Mow the edge and blow the clippings into the water. Do what ever you want to  them. They will come and eat the clippings.


----------



## Backlasher82 (Sep 17, 2012)

You could always go another route and put in some cover for the bass. A few brushpiles can make a world of difference.

Have you ever seen the Bat signal they shine in the sky?  I'm not certain if you have to shine the silhouette of a carp or a dachshund to get his attention but it wouldn't take long for the non-caped-crusader Ol Captain and his sidekicks to rid your pond of it's bane. 

Except for his faithful sidekick's strict lick-and-release policy. 

Yeah, brushpiles.


----------



## Coenen (Sep 17, 2012)

Backlasher82 said:


> You could always go another route and put in some cover for the bass. A few brushpiles can make a world of difference.
> 
> Have you ever seen the Bat signal they shine in the sky?  I'm not certain if you have to shine the silhouette of a carp or a dachshund to get his attention but it wouldn't take long for the non-caped-crusader Ol Captain and his sidekicks to rid your pond of it's bane.
> 
> ...


Had the same brainwave about calling up Ol Captain and co.  I might've gone with a joke based on the A-Team though rather than Batman. 

Brush piles are a GREAT idea!  Lots of small lakes and ponds are more or less devoid of good cover.  Some well placed brush could likely change the entire face of that pond.


----------



## LAKOTA (Sep 17, 2012)

"Lick and Release"!

Brush piles and PVC attractors are already on my "to-do" list. Catching them by rod & reel would be fun,  but I would like to see a lot of the Carp disappear quickly.

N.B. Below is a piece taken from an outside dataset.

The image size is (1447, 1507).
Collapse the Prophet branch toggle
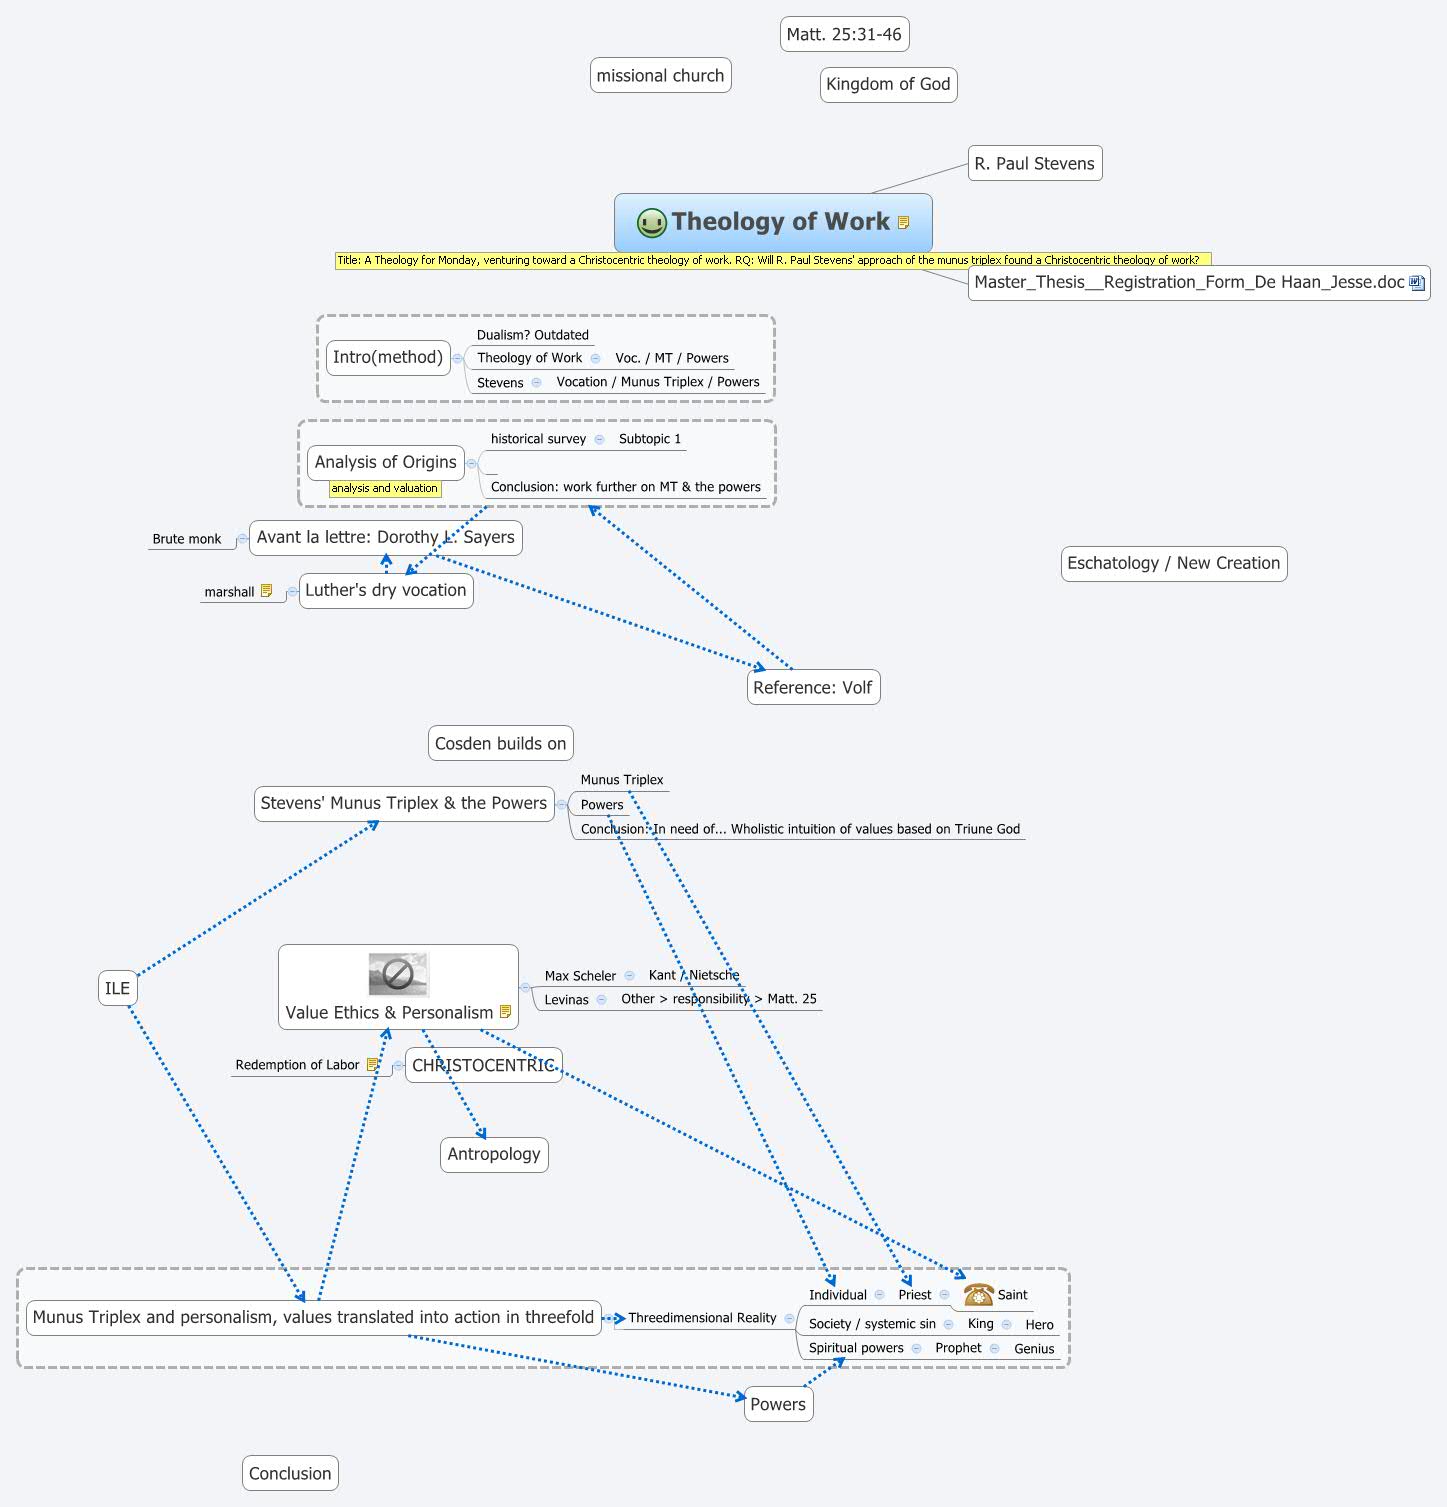[x=995, y=1348]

I would like to take a .22 and get rid of them because it would be quicker, but I know better. Bullets and water don't mix.

I like the grass as long as it's not taking over the lake (which it was). I think 10-15 Carp would have been the better answer, but it's too late now.


----------



## justrun (Sep 17, 2012)

*May as well make some money off of them.*

http://www.theonion.com/articles/new-zipcarp-service-offers-shortterm-carp-rentals,29494/


----------



## Coenen (Sep 17, 2012)

I like the bow fishing idea.  There are probably several people here on the board that either do, or know someone who does.

If you could bear the cost, couldn't you have the lake shocked and just remove the carp that way?


----------



## olcaptain (Sep 17, 2012)

I know a fella that could get up a group to catch some of those fish soon if you are interested. Might bring my dog and 10-15 of my buddies to help you with your "problem". Call me @ 404-405-3523 Tuesday after 7Pm or anytime this Thursday or simply send me a PM here. We will "Come see " you! Heck, we might even host a Tourney!!


----------



## olcaptain (Sep 17, 2012)

"Have you ever seen the Bat signal they shine in the sky?  I'm not certain if you have to shine the silhouette of a carp or a dachshund to get his attention but it wouldn't take long for the non-caped-crusader Ol Captain and his sidekicks to rid your pond of it's bane. 

Except for his faithful sidekick's strict lick-and-release policy. 

Yeah, brushpiles."


You got my attention


----------



## lagrangedave (Sep 17, 2012)

Did you see the light in the sky? You sure came in a hurry.


----------



## olcaptain (Sep 18, 2012)

lagrangedave said:


> Did you see the light in the sky? You sure came in a hurry.



Even at almost 60, I respond pretty quickly to the "C" word! 

Come see us!


----------